Unnamed: 0,X00,X01,X02,jX00,jX01,jX02
0,1.651437,-0.5786,-0.927416,0.0,0.0,1.0
1,0.375716,-0.154384,-0.927416,1.0,1.0,1.0
2,0.375716,-0.637752,-1.253881,1.0,0.0,0.0
3,0.375716,0.997345,-1.085631,1.0,0.0,0.0
4,1.265936,-0.428913,-2.426679,0.0,0.0,0.0
5,-0.094709,-0.678886,-0.86674,0.0,0.0,0.0
6,0.375716,-0.154384,-0.434351,1.0,1.0,0.0
7,0.737369,0.386186,1.004054,0.0,0.0,0.0
8,-0.861755,-0.140069,-1.428681,0.0,0.0,0.0
9,-0.443982,-0.154384,-0.927416,0.0,1.0,1.0


## Custom DataFrame Missing Value Imputer

Here is an example of a custom transformer that ouptput a `pandas` DataFrame.  

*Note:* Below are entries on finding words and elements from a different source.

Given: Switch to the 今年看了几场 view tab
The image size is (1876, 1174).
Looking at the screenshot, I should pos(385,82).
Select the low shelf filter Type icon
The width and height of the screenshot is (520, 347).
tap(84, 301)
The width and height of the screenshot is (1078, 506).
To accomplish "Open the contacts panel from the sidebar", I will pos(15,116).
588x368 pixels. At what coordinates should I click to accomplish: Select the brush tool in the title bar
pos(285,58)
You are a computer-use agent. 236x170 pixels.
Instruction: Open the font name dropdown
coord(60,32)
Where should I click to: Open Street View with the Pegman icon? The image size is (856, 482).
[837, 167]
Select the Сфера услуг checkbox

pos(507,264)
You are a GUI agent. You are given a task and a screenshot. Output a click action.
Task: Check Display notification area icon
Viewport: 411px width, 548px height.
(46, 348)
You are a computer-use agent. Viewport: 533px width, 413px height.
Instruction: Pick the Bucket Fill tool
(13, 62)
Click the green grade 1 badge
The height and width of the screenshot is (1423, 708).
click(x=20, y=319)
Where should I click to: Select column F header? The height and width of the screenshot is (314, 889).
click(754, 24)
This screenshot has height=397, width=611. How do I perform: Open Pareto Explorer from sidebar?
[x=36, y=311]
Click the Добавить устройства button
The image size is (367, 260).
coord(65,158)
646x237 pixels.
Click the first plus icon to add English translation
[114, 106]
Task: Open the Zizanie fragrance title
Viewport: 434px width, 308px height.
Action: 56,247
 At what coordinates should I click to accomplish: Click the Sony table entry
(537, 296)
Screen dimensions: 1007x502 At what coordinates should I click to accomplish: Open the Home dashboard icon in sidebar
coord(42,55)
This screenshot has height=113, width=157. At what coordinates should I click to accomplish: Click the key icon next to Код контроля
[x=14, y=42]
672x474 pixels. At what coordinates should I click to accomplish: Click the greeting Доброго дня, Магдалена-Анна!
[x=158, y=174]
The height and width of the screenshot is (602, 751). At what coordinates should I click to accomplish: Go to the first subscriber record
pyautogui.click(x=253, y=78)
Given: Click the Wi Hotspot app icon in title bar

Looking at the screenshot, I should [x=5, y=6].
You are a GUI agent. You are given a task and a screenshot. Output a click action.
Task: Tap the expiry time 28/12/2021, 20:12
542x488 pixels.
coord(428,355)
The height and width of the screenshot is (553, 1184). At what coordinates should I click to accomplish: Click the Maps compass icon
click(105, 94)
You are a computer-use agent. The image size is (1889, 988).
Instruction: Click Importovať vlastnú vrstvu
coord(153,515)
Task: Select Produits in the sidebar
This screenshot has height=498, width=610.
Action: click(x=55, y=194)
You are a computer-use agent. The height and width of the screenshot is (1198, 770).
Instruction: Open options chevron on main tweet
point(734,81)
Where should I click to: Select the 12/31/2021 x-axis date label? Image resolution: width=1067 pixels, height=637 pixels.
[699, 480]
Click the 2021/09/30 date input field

This custom transformer is a subclass of the `sklearn.impute.SimpleImputer` class.  Only the `transform()` method is overriden to output a `pandas` DataFrame instead of the normal `numpy` array.  All other methods of `sklearn.impute.SimpleImputer` are re-used.

In [8]:
class DFSimpleImputer(SimpleImputer):
    def __init__(self, **kwargs):
        super().__init__(**kwargs)

    def transform(self, X):
        if self.indicator_:
            return pd.DataFrame(
                super().transform(X),
                columns=self.feature_names_in_.tolist() + [f'j{c}' for c in self.feature_names_in_]
            )
        else:
            return pd.DataFrame(super().transform(X), columns=self.feature_names_in_)


In [9]:
impute_df = DFSimpleImputer()
impute_df.fit_transform(df)

Unnamed: 0,X00,X01,X02
0,1.651437,-0.5786,-0.927416
1,0.375716,-0.154384,-0.927416
2,0.375716,-0.637752,-1.253881
3,0.375716,0.997345,-1.085631
4,1.265936,-0.428913,-2.426679
5,-0.094709,-0.678886,-0.86674
6,0.375716,-0.154384,-0.434351
7,0.737369,0.386186,1.004054
8,-0.861755,-0.140069,-1.428681
9,-0.443982,-0.154384,-0.927416


If indicator variables are required, then the call looks like this.

In [10]:
impute_df2 = DFSimpleImputer(add_indicator=True)
impute_df2.fit_transform(df)

Unnamed: 0,X00,X01,X02,jX00,jX01,jX02
0,1.651437,-0.5786,-0.927416,0.0,0.0,1.0
1,0.375716,-0.154384,-0.927416,1.0,1.0,1.0
2,0.375716,-0.637752,-1.253881,1.0,0.0,0.0
3,0.375716,0.997345,-1.085631,1.0,0.0,0.0
4,1.265936,-0.428913,-2.426679,0.0,0.0,0.0
5,-0.094709,-0.678886,-0.86674,0.0,0.0,0.0
6,0.375716,-0.154384,-0.434351,1.0,1.0,0.0
7,0.737369,0.386186,1.004054,0.0,0.0,0.0
8,-0.861755,-0.140069,-1.428681,0.0,0.0,0.0
9,-0.443982,-0.154384,-0.927416,0.0,1.0,1.0


By using the custom class the end user data scientist do not have to remember to write additional code, such as this
```
df3 = pd.DataFrame(arr2, columns=impute2.feature_names_in_.tolist() 
                   + [f"j{c}" for c in impute2.feature_names_in_.tolist()])
```

While the above code is simple, it is prone to inconsistent use, i.e., different names for the indicator variables.
 
By using a custom class, the problem is solved once and all data scientists are able to take advantage of solution and it ensures consistent application of programming conventions.